- [THE TASK] Reproduce everything from the line containing "I want to click" down to the end of the entries, both ends included, and leave the pictures out.
BEGIN INPUT DATA
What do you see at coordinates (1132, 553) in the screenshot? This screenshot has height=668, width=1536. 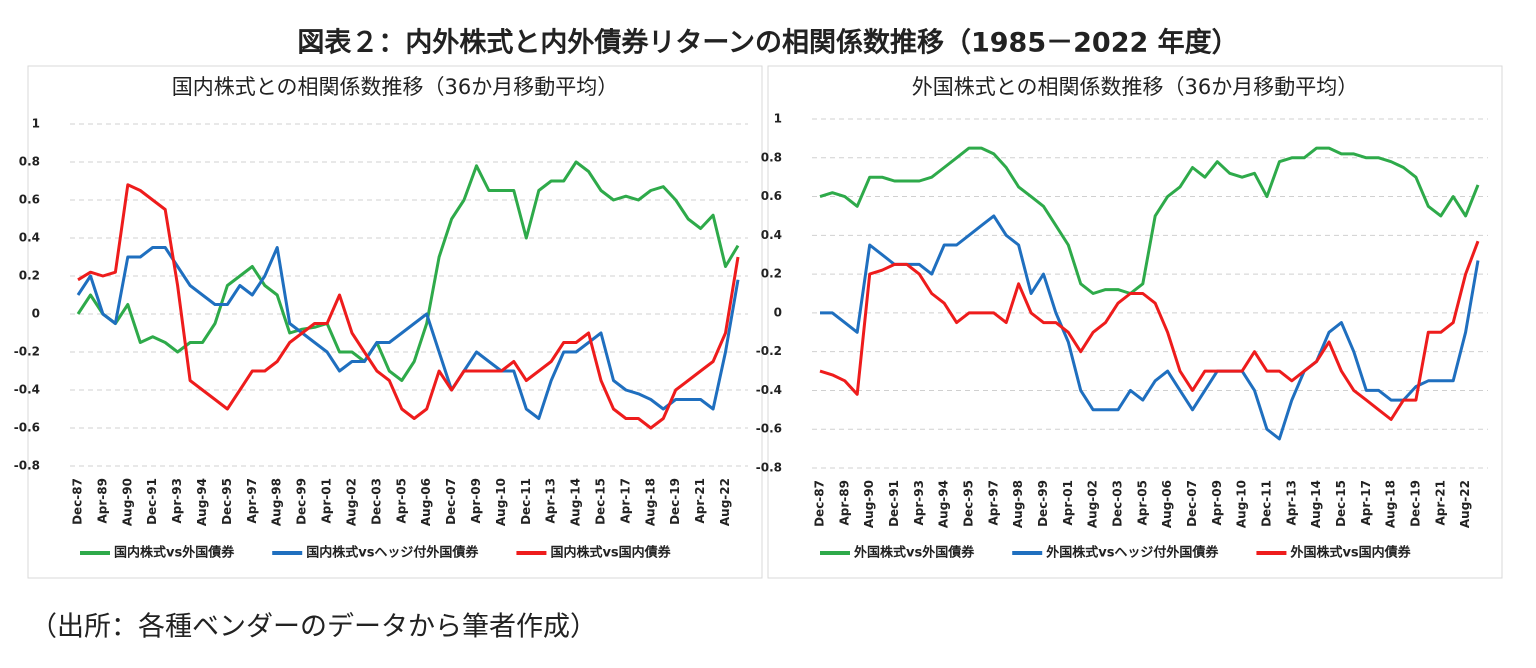 I see `legend-label: 外国株式vsヘッジ付外国債券` at bounding box center [1132, 553].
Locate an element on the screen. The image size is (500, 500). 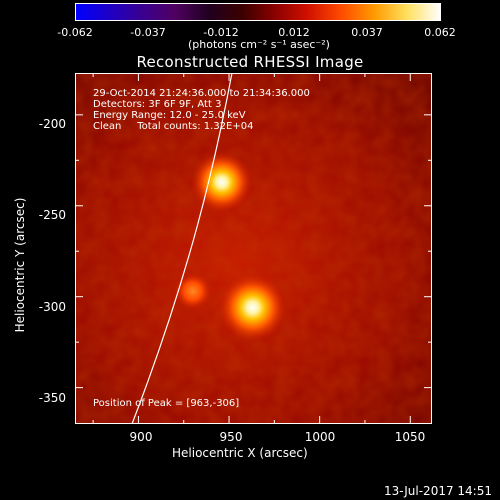
colorbar-units-label: (photons cm⁻² s⁻¹ asec⁻²) is located at coordinates (259, 44).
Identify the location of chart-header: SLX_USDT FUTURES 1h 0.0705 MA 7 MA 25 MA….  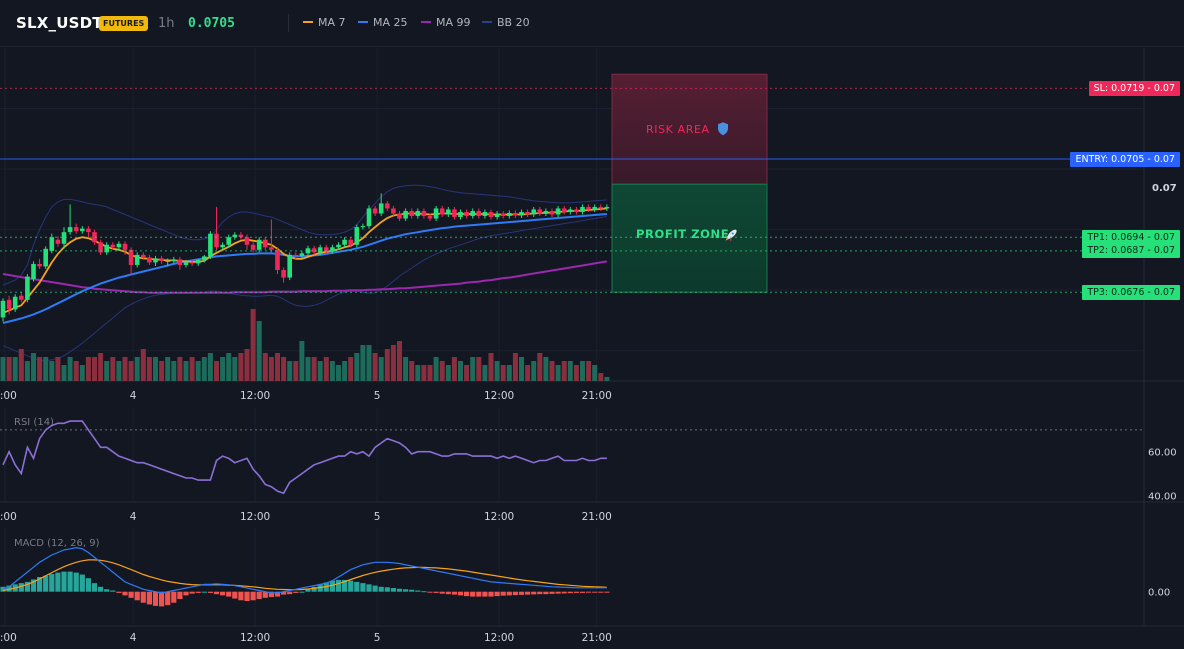
(592, 24).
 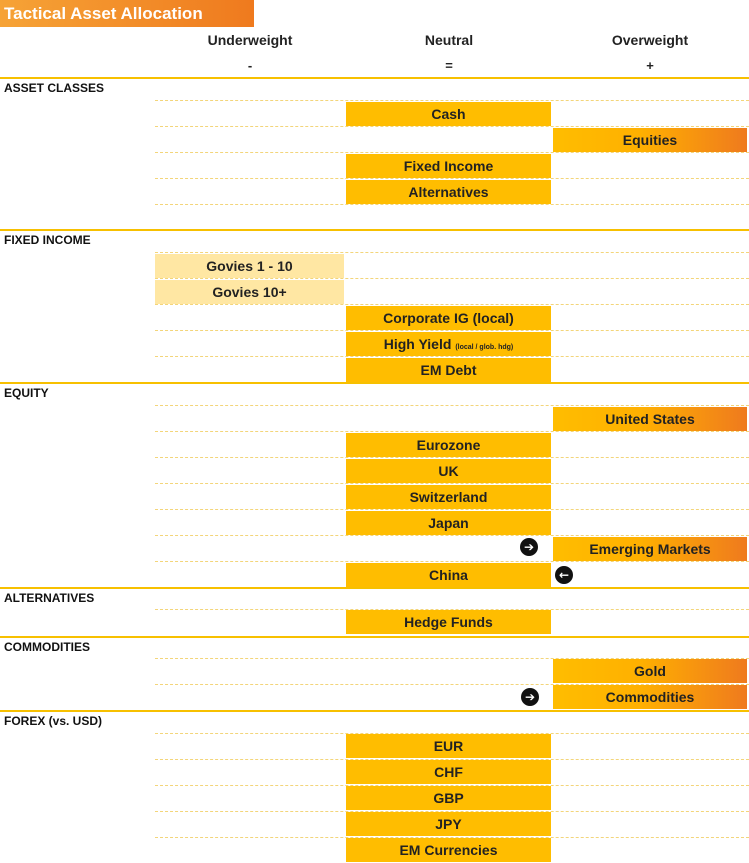 I want to click on allocation-switzerland: Switzerland, so click(x=448, y=497).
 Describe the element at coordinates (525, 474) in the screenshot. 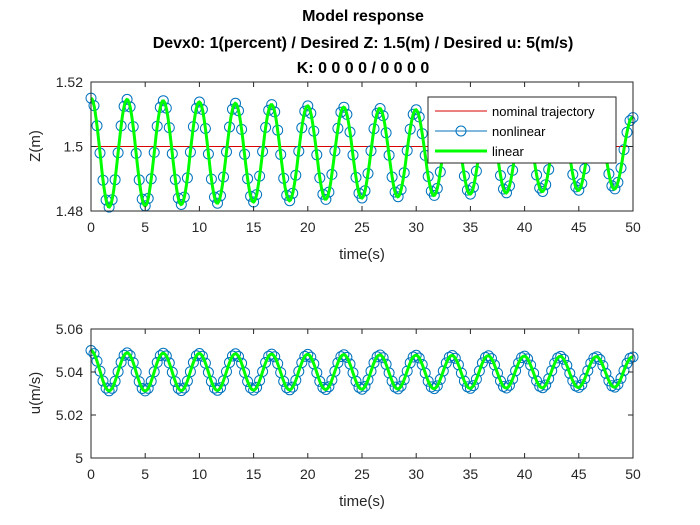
END INPUT DATA
- [ANSWER TO THIS TASK]
  I want to click on allocation-switzerland: Switzerland, so click(x=448, y=497).
 Describe the element at coordinates (525, 474) in the screenshot. 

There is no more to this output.